2nd Military Intelligence Battalion is a unit of the United States Army which specializes in the acquisition of signals information in direct support of the 66th Military Intelligence Brigade. The 2nd MI Battalion currently is headquartered at Wiesbaden Army Airfield in Germany.

History
There are conflicting reports of the history of the 2nd Military Intelligence Battalion. According to the current 2nd M.I. website, the unit was constituted on 15 February 1952 in the Regular Army as the 2nd Military Intelligence Service Battalion and activated on 1 March 1952 in Austria. 2nd M.I. was reorganized and redesignated 25 May 1954 as the 2nd Military Intelligence Battalion and was subsequently inactivated on 8 September 1955 in Austria.

The official website claims that on 16 September 1980, 2nd M.I. was reactivated and redesignated as Headquarters, Headquarters and Operations Company, 2nd Military Intelligence Battalion, and assigned to the 3rd Armored Division. However, there was a Headquarters and Headquarters Company (HHC) 2nd M.I., located in Pirmasens, Husterhoeh Kaserne in the 1970s. HHC was active at least from 1977, through 1979 at this location. 2nd M.I. subsequently was redesignated and reorganized 26 January 2001 in Darmstadt, Germany, subordinate to the 66th Military Intelligence Brigade. 2nd M.I. then was relocated to Wiesbaden, Germany in November 2008.

The U.S. Army Center of Military History's official lineage of military intelligence publication (hosted on Fort Huachuca's official website) states that 2nd M.I. was constituted 18 October 1961 in the Regular Army as the 2nd Air Reconnaissance Support Battalion and activated on 15 November 1961 in Germany. On 16 September 1962, the battalion was converted and redesignated as the 2nd Military Intelligence Battalion. Other sources report that in or after October 1982, 2nd M.I.'s assets were split up and 2nd M.I. was reassigned to the 207th Military Intelligence Brigade, VII Corps and stationed in Echterdingen in Baden-Württemberg in the Federal Republic of Germany. The unit participated in Operation Desert Storm as part of VII Corps. Following the Cold War, 2nd M.I was inactivated on 15 November 1991 in Germany.

Coat of arms
The coast of arms is a shield: Per chevron abased azure and argent, a chief dancetty of two enhanced of the last the apexes surmounted by two rounders of the first counterchanged and in base a sphinx rampant sable armed gules.

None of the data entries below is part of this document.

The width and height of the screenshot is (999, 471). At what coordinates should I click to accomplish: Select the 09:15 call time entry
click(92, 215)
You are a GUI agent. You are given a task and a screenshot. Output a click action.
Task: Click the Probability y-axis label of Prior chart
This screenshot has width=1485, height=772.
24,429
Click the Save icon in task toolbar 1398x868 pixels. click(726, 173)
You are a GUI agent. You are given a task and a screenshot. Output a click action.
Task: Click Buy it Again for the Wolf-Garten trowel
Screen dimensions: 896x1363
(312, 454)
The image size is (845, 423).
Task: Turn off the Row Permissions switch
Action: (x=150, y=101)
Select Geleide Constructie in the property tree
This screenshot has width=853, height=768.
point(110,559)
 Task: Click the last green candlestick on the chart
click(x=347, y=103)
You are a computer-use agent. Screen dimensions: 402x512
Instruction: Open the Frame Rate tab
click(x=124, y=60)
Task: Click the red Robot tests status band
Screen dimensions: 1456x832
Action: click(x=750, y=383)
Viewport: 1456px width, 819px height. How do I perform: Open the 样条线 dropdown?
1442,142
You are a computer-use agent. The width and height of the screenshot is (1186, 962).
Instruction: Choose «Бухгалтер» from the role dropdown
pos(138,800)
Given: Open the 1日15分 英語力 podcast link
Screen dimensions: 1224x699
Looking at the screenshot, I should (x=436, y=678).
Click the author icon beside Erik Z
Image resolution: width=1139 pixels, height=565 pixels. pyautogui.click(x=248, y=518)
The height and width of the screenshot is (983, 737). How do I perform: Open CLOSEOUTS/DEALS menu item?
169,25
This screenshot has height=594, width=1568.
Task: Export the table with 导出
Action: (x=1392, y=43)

The motto is Oculi Cultus Secreti ("The Eyes of The Secret Cult"). The colors of white and teal blue, symbolize the battalion's former status as an unassigned-to-branch unit. The battalion's numerical designation and mission are suggested by the two rounders or lenses directing their gaze downward. The sphinx is representative of the intelligence mission. Black alludes to the coat of arms of the old Rhineland district of Pfalz in Germany, where the unit was activated.

Military campaigns
2nd M.I. participated in the defense of Saudi Arabia, the liberation and defense of Kuwait and cease-fire campaigns during the Gulf War. It was decorated with a Meritorious Unit Commendation (Army), Streamer, embroidered Southwest Asia.